Chances are you’ve landed on this article because you’ve either heard about cannabidiol (CBD) on the news, in a magazine, on a website.
Maybe you’re even interested in trying it out yourself, but you’re also wondering if this new panacea of the nutraceutical industry is all it’s cracked up to be, or if it’s all a bit too good to be true. And if it really is as good at doing all these different things as people claim, how does CBD oil work?
The answer to these questions lie in the endocannabinoid system – your body’s very own biological system that not only creates and uses your body’s very own cannabinoids to stay happy and healthy but also lets plant cannabinoids like CBD interact with it, and your body.
In this article we will explain exactly what the endocannabinoids system is, what it does, and how cannabinoids like CBD work.
As mentioned earlier, we all have a biological system called the endocannabinoid system, often referred to as simple the ECS. This system is in charge of controlling, regulating and moderating a wide range of other biological and physiological systems in your body. These include everything from relatively “basic” things like appetite and digestion, but also more complicated things such as mood, memory and stress responses.
The easiest way to explain what the ECS does is to think of it in terms of the story of Goldilocks, where the last of bowl of porridge “was just right!”. Similarly, the ECS keep your body working “just right” by keeping it in a state of perpetual balance called homeostasis.

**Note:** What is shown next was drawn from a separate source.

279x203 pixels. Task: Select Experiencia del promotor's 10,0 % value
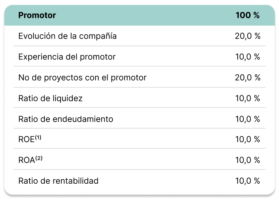tap(248, 57)
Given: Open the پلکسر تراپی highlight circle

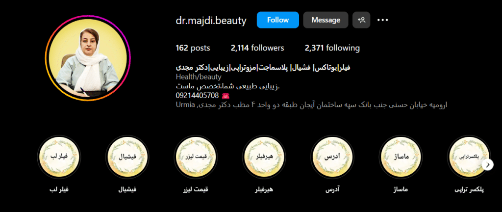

The ECS does this through an intricate interplay between its three most fundamental components which comprises;
As the name suggests, endocannabinoids are cannabinoids that are produced by your body and are made on demand and on the spot where they are needed. Endocannabinoids are a special type of neurotransmitter that’s not only responsible for activating and regulating your ECS but also other systems, processes and even come genes.
Another thing that is special about endocannabinoids is that they can send a signal down a neural pathway, but unlike most other neurotransmitters, also send signals up (i.e., the wrong way) a neural pathway. This is what is known as retrograde signaling.
The reason why this is important is that endocannabinoids can help stop signals produced by other neurotransmitters.
To date, the two main and most studied endocannabinoids scientist have identified so far are:
Where cannabinoids (both plant and endogenous) are the keys, the remarkably complex network of cannabinoid receptors act as the locks in a kind of “lock-and-key” arrangement that helps our bodies send messages and regulate a wide variety of biological functions and systems.
The two types of cannabinoid receptors are the CB-1 receptors; and CB-2 receptors.
The CB-1 receptors are mainly responsible for regulating the release of different types of neurotransmitters as well a preventing too much, or too little neuronal activity.
The majority of CB-1 receptors are located in the brain and central nervous system, but can also be found in the lungs, gastrointestinal tract, liver and kidneys, also making it involved with regulating appetite, digestion and motor control.
Scientists believe that because of where the CB-2 receptors are located, that they are involved with immune function and response, cell death, cell migration during tissue development as well as the regulating intestinal inflammatory responses in diseases such as Crohn’s, inflammatory bowel diseases, and ulcerative colitis.
Unlike other hormones, neurotransmitters and other types of biological compounds, endocannabinoids and other types of cannabinoids don’t stick around. Instead, the ECS has metabolic enzymes which make sure that endocannabinoids as well as other cannabinoids like CBD are broken down once they used up and their jobs are done.
This breaking down of surplus cannabinoids is one reason why cannabinoids such CBD are so safe to use – even at high dosages. However, this is also the reason why we can sometimes have a shortage of endocannabinoids, sometimes causing your body to be unable to maintain its essential and healthy internal state of balance (or homeostasis).
As mentioned above, because your body is unable to store endocannabinoids it can sometimes happen that you simply do not have enough of these compounds circulating in your body for your ECS to help maintain homeostasis.
In fact, scientists now believe that not having enough endocannabinoids causes a condition known as clinical endocannabinoid deficiency syndrome which they theorize is at the heart of a wide variety of symptoms, ailments and diseases. This is also why scientists are now researching and investigating the ECS as a major target site for drug and therapeutic interventions.
Scientists and clinicians are finding that despite a couple of chemical differences between endocannabinoids and phytocannabinoids, the way in which they interact with the ECS are very similar. And what this means is that, when you take a plant cannabinoid like CBD, because it acts very much the same way as your body’s own cannabinoids do, it is able to help kick-start the ECS, helping to restore homeostasis. This in turn puts your body back into that “Goldilocks” state where everything is “just right”.
Even though we are still in the beginning stages of really understanding how cannabinoids like CBD interact with our bodies via the endocannabinoid system, the body of evidence showing that CBD can help for a wide variety of symptoms and ailments is growing. And as our understanding of this interplay and its effects on our bodies deepens, it also begins to explain why such a variety of people have so many positive stories to tell about their experiences with CBD oil.